Mais pourquoi ne voit-on pas naître, au sein même de la communauté musulmane, comme en Europe, une sorte d’intelligentsia qui discute les textes sacrés, les mettant en dialogue avec la culture gréco-romaine ? La différence est dans la rupture qui s’introduit dans l’Europe chrétienne et la naissance d’un sécularisme, lequel n’est pas une irréligion ni un athéisme mais « une rupture totale avec ces formes traditionnelles d’éducation et de transmission » (il s’agit de l’éducation familiale relayée par la religion et les institutions de l’Etat). Une rupture qui est à la naissance des universités et à la constitution, dans des villes importantes, d’une classe d’hommes dont la seule occupation était d’apprendre et d’enseigner et qui devint une force sociale annonçant l’humanisme du XVIe siècle. Et Safouan rêve à une série de propositions pour l’Egypte, parmi lesquelles celle qui lui semble la plus importante, car il y consacre un long développement, alléguant l’autorité d’Ibn Khaldoun que les écrivains trouvent « le courage de rompre la barrière élitiste de l’arabe classique, car celle-ci les aliène au régime et fait d’eux un groupe de lettrés qui se lisent les uns les autres mais n’ont aucune communication avec le reste de la population ». Après tout, ajoute-t-il, « la différence entre l’arabe du Coran et l’arabe parlé est aussi importante que la différence, aujourd’hui, entre l’italien et le latin ». Cette approche, stimulante certes, mérite débat.

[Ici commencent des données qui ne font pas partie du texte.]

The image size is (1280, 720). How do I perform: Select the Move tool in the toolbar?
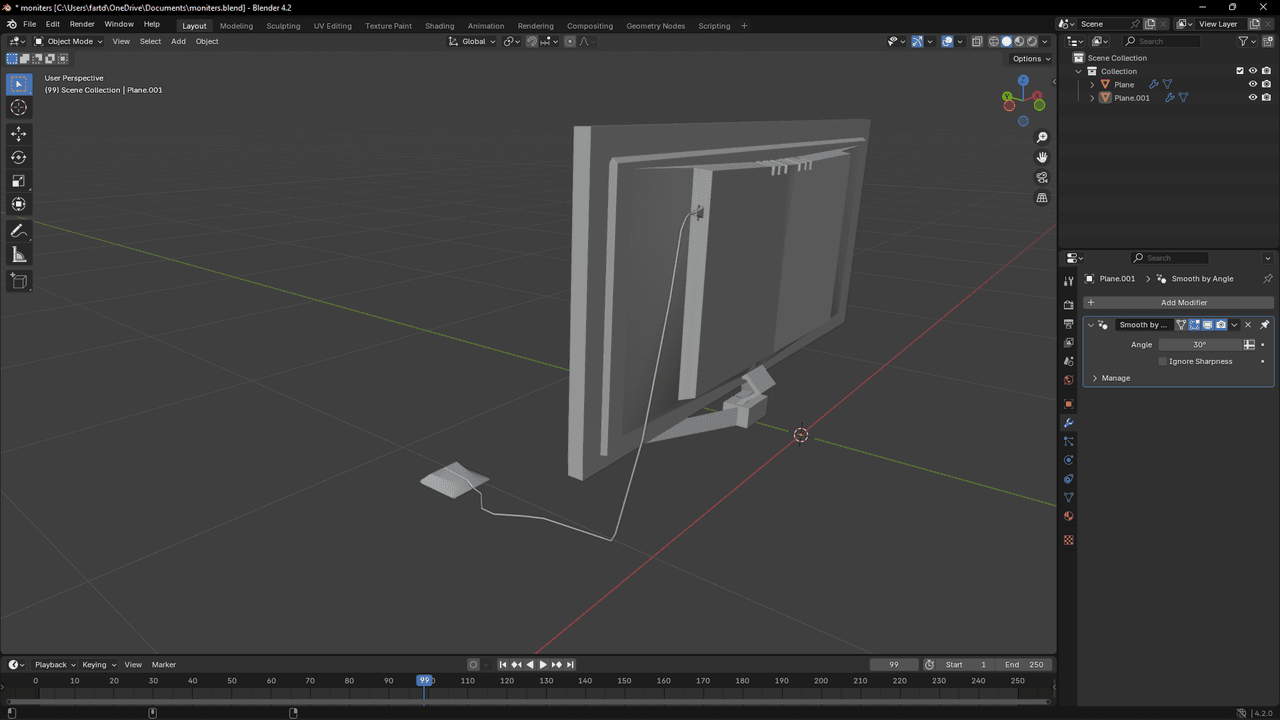point(18,134)
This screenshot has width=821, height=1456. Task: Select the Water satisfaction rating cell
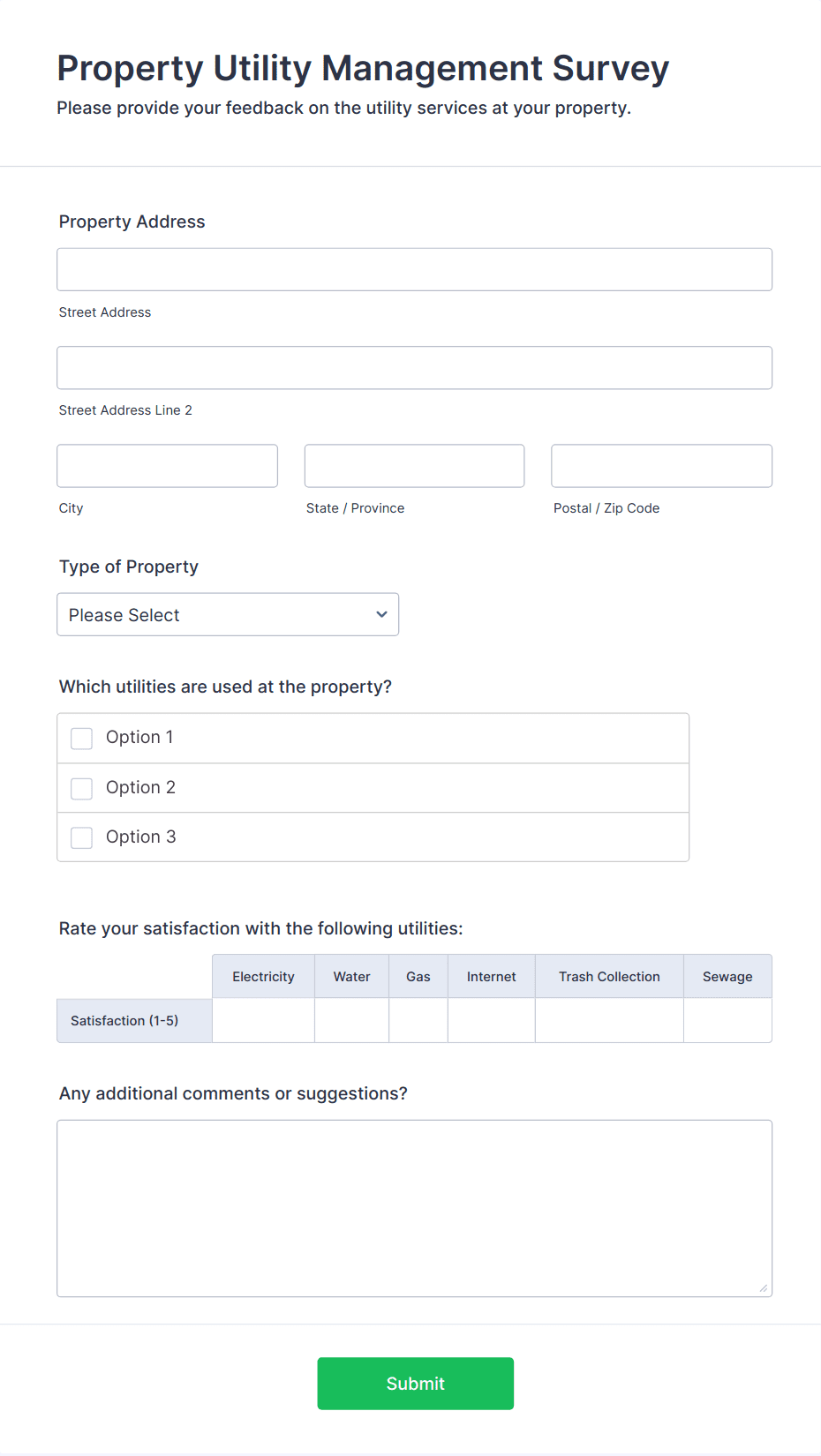(x=351, y=1020)
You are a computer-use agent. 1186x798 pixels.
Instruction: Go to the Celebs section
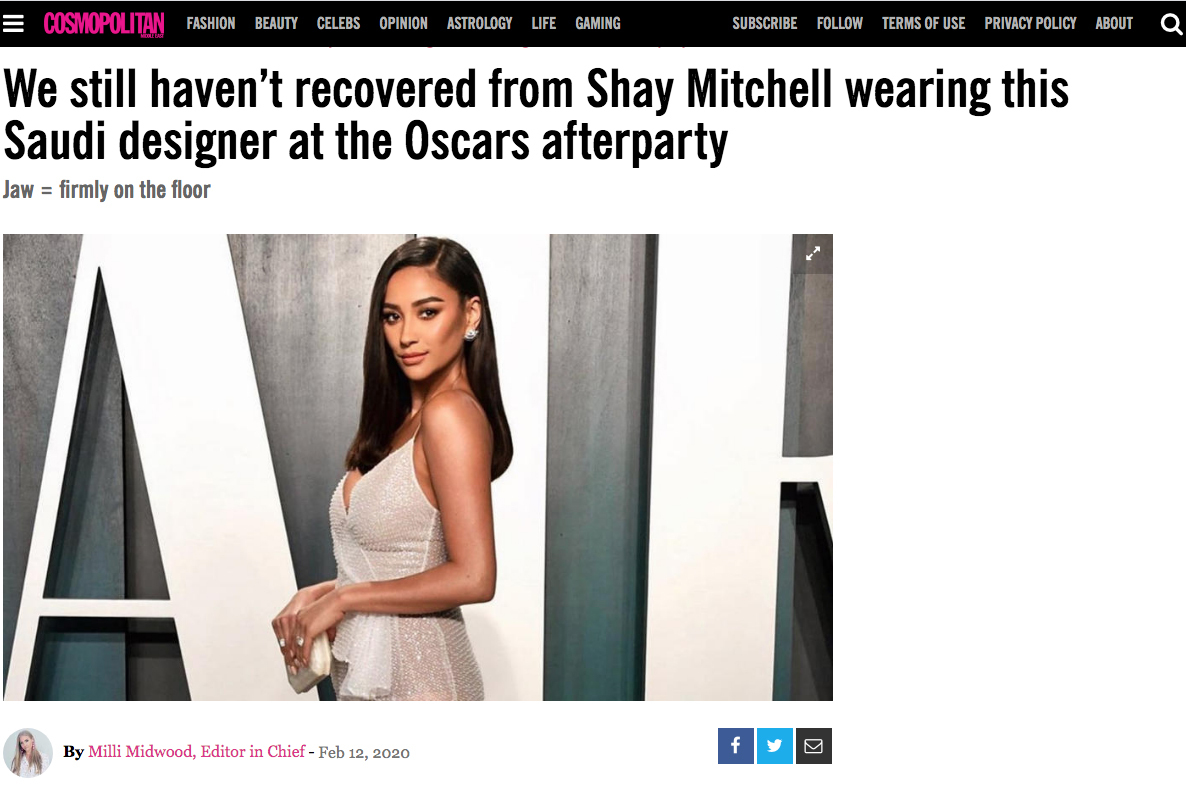[338, 23]
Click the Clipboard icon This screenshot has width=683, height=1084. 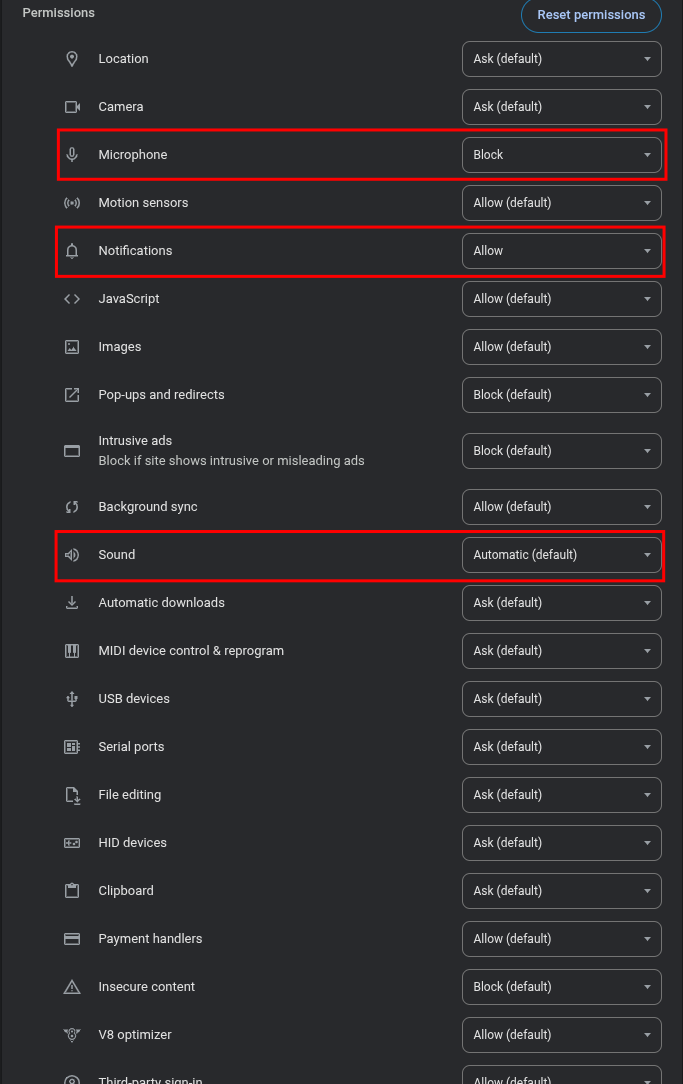pos(72,890)
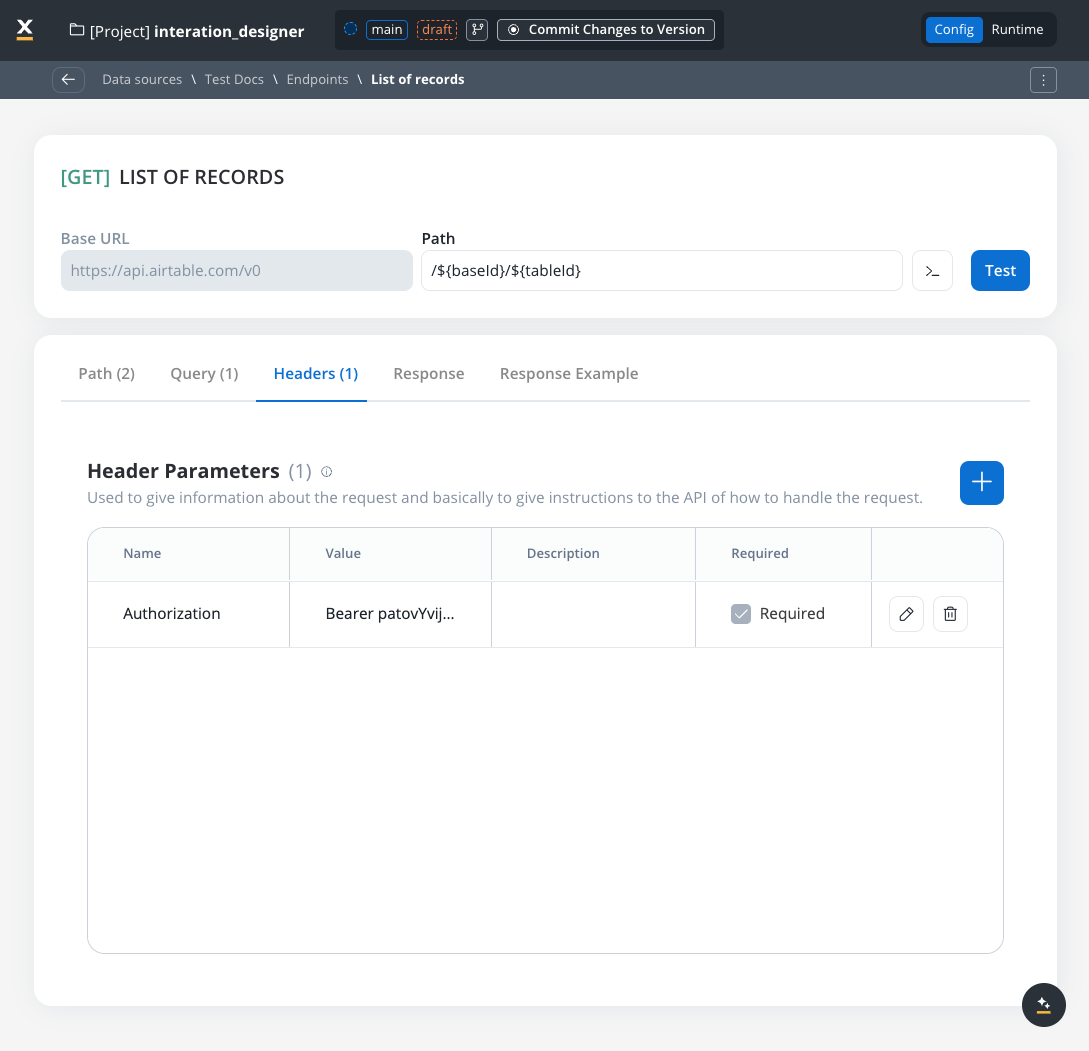1089x1051 pixels.
Task: Click the info icon beside Header Parameters
Action: pos(326,472)
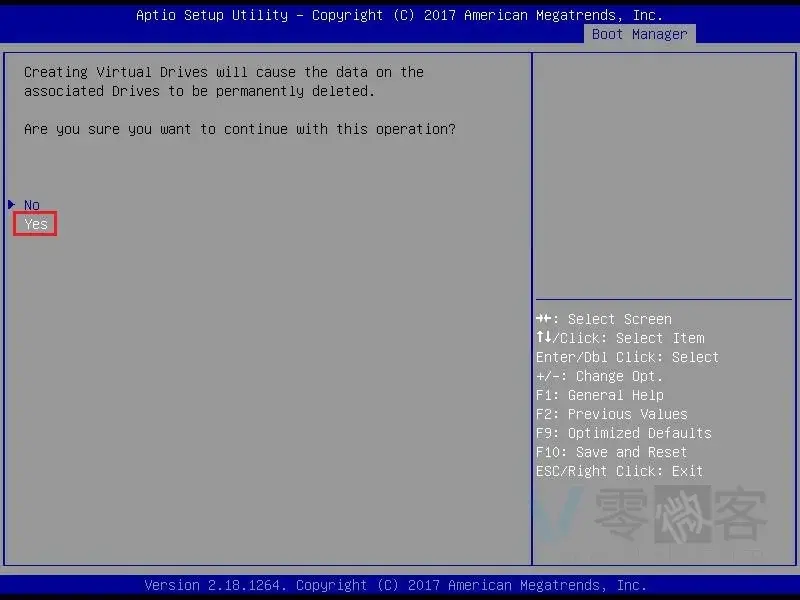Click the F2: Previous Values hint

[611, 414]
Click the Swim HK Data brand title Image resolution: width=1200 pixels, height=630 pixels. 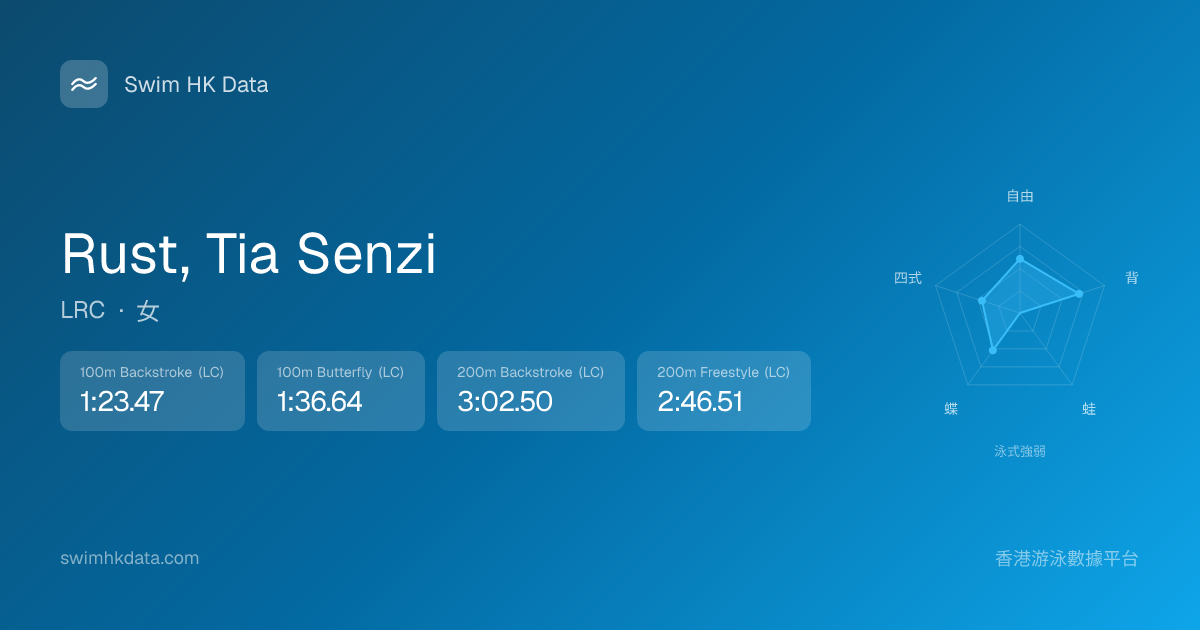coord(196,85)
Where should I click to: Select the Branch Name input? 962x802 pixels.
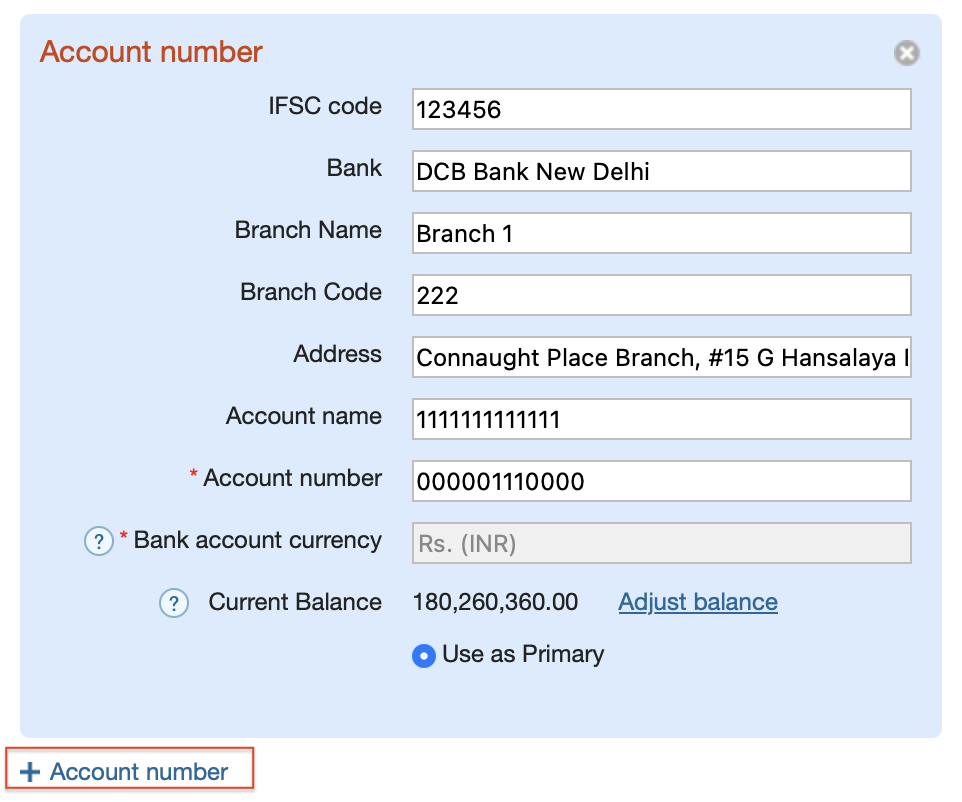point(661,233)
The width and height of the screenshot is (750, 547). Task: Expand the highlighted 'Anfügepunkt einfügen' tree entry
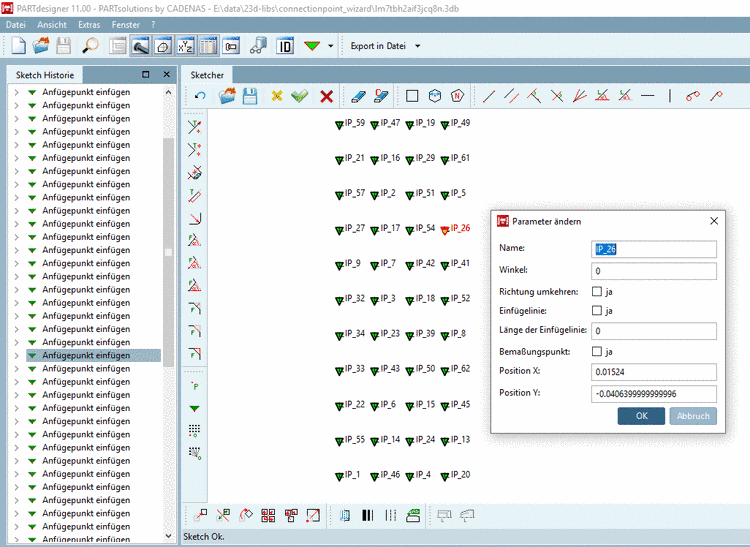coord(15,355)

Safouan n’est pas un simple analyste du politique. Il est un observateur engagé, comme le prouvent son opposition farouche au populisme socialisant de Nasser et la lucidité avec laquelle il apprécie le phénomène du terrorisme dans ces phrases qui achèvent son ouvrage : « Certes le terrorisme est un crime qui doit être combattu, mais cette vérité incontestable ne doit pas servir de prétexte pour méconnaître l’existence des partis islamiques qui ont rejeté ou rejettent encore le terrorisme. Dès lors, le refus obstiné de les reconnaître perd toute justification, sauf à vouloir conserver le monopole du pouvoir. »

(*) Moutapha Safouan, “Pourquoi le monde arabe n‚est pas libre. Politique de l’écriture et terrorisme religieux”, Denoël, Paris, 2008.